Are there other implementations/competitors who use this approach for tunneling SSH connections? If so, can we identify any potential problems we haven't thought of by looking at those implementations or their docs?
Good idea
Does this mean that the user has to have kubectl installed locally in addition to glab in order to set this up?
Nope. It is only required for demonstration because the code is running on my local machine. In reality that code will run inside a Kubernetes cluster where the Kubernetes Service would be directly accessible.
Is this maybe another case for a generic executable which can (optionally) be injected into the workspaces in order to manage things like this?
Definitely one way to achieve this generically.
They would just install the executable in their workspaces (ideally could just be a server-side setting or configured in the devfile, etc.)
Since it would be a executable binary, we can always inject it into the workspace. No additional setup would be required from their end.
And in cases like this where there needs to be something corresponding running on their local environment (e.g. the client side of the websocket), we could lean on glab for whatever is needed there.
To demonstrate this, we don't need to build this generic executable. We can inject websocat inside the workspace directly. But the generic executable is definitely a good approach long term to significantly improve UX and consolidate all "small items related to workspace startup".
@vtak Looks awesome! I know this is a high level description, but i'm curious on how you are going to:
Bootstrap the local web-socket server with the secret key and workspace name so that on calling ssh -p 1236 gitlab-workspaces@127.0.0.1 the connection is setup with the intended workspace
Handle ssh security concerns: From my POV we are not leveraging password or key based authentication anymore on ssh, rather relying on X-Secret-Key. If this is correct, do we have a safe way of handling the maintenance/ownership/distribution of this secret?
Bootstrap the local web-socket server with the secret key and workspace name so that on calling ssh -p 1236 gitlab-workspaces@127.0.0.1 the connection is setup with the intended workspace
This is something we need to look into more for a smoother user experience.Some options include
Make convenience commands in glab CLI.
Update SSH Config file to have all the necessary proxy commands (with the assumption that websocat is installed on the user's machine).
Use Unix sockerts while listening for traffic so that you don't have to worry about open ports.
Handle ssh security concerns: From my POV we are not leveraging password or key based authentication anymore on ssh, rather relying on X-Secret-Key. If this is correct, do we have a safe way of handling the maintenance/ownership/distribution of this secret?
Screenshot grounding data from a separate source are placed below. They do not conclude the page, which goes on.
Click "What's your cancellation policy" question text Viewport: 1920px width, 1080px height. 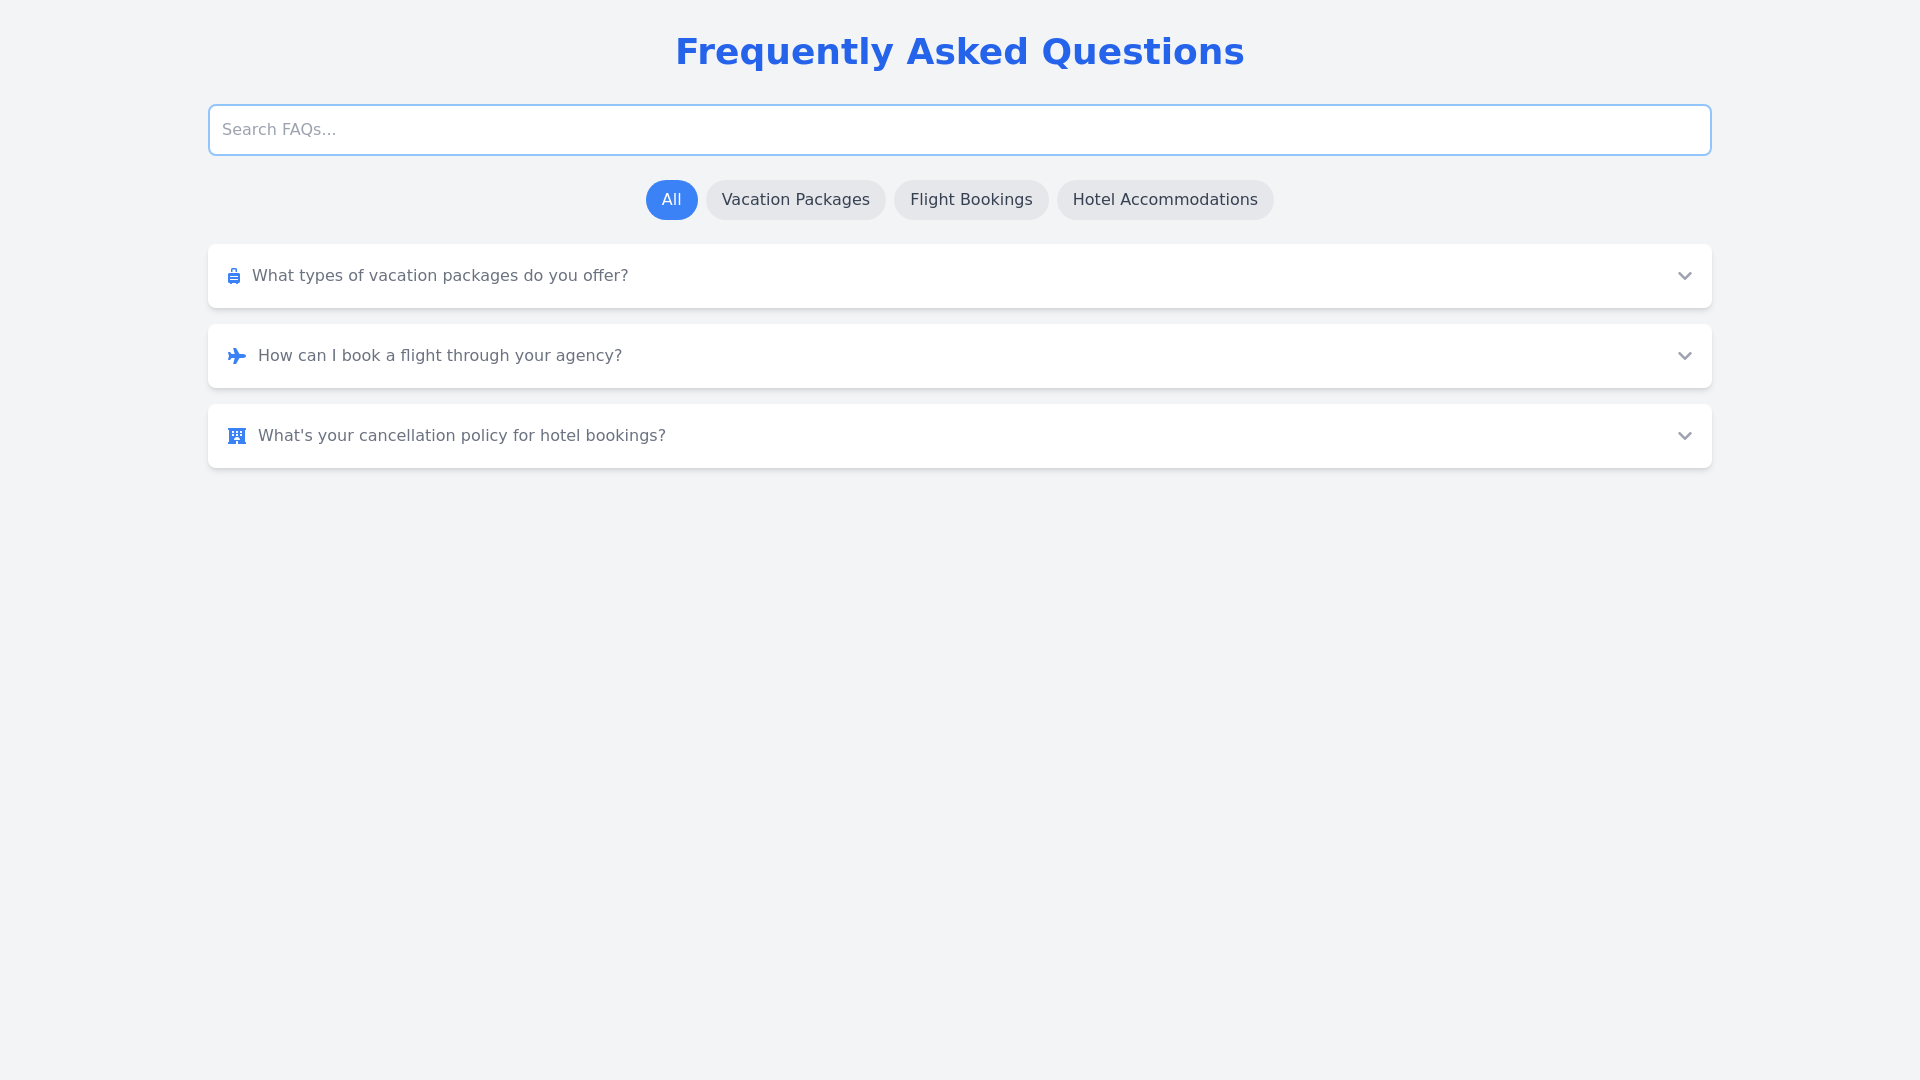[x=461, y=436]
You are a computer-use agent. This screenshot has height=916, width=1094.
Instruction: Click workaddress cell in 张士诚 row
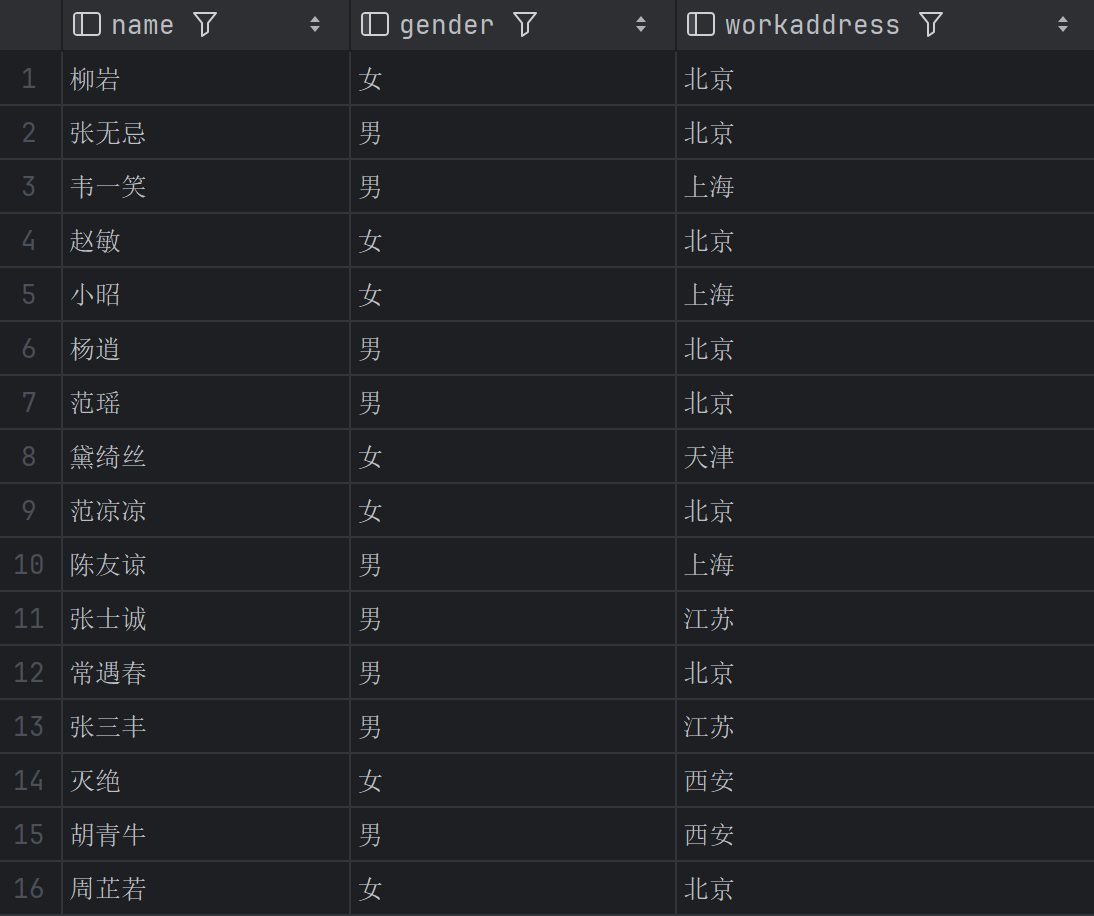[x=709, y=619]
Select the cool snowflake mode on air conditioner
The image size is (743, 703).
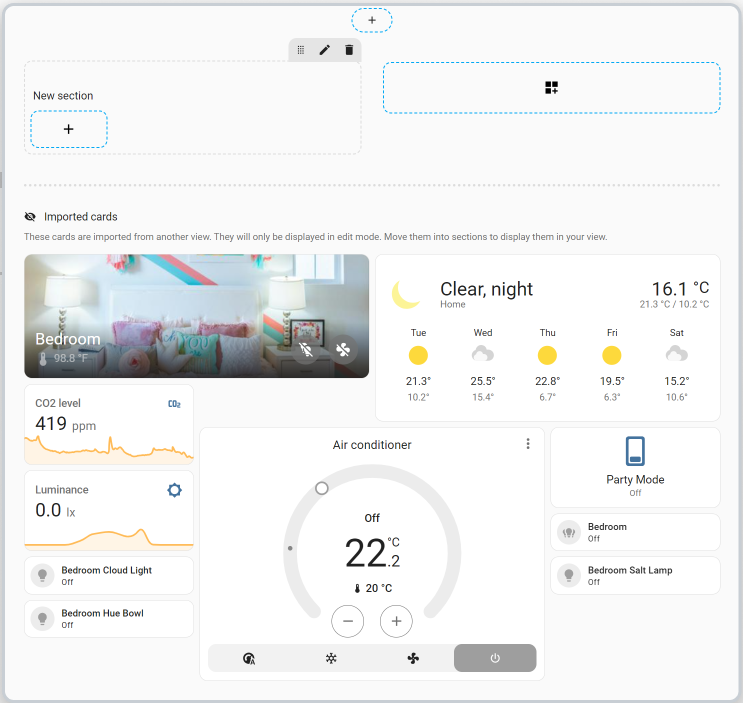coord(331,658)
This is existing behaviour. We rely on a user's Personal Access Token to perform the SSH connection. With the new approach, all we are suggesting is that we will pass this token in the header of the HTTP(websocket) traffic. Passing authorization headers in HTTP traffic is fairly standard practice. As far as maintenance of the token/secret is concerned, the user is responsible for this even in existing model. This of course can be improved. e.g. perform authentication/authorization through glab CLI, store those tokens/secrets somewhere, pass those secrets in the HTTP(websocket) traffic which will be used by gitlab-workspaces-proxy to authenticate and authorize. However, that would not be in the scope of this issue.
Great questions @Saahmed . As we work on it more, these will get answered more concretely. Right now, it is very "hand-waving" stuff because it is still a research issue.
Shekhar and I discussed about this and we decided to move forward with the above Websockets(on both ends) solutions. Reason - it is more generic, can cater to all kinds of traffic - tcp/udp/etc. Low maintenance is required on gitlab-worskapces-proxy. Unlocks some interesting use-cases.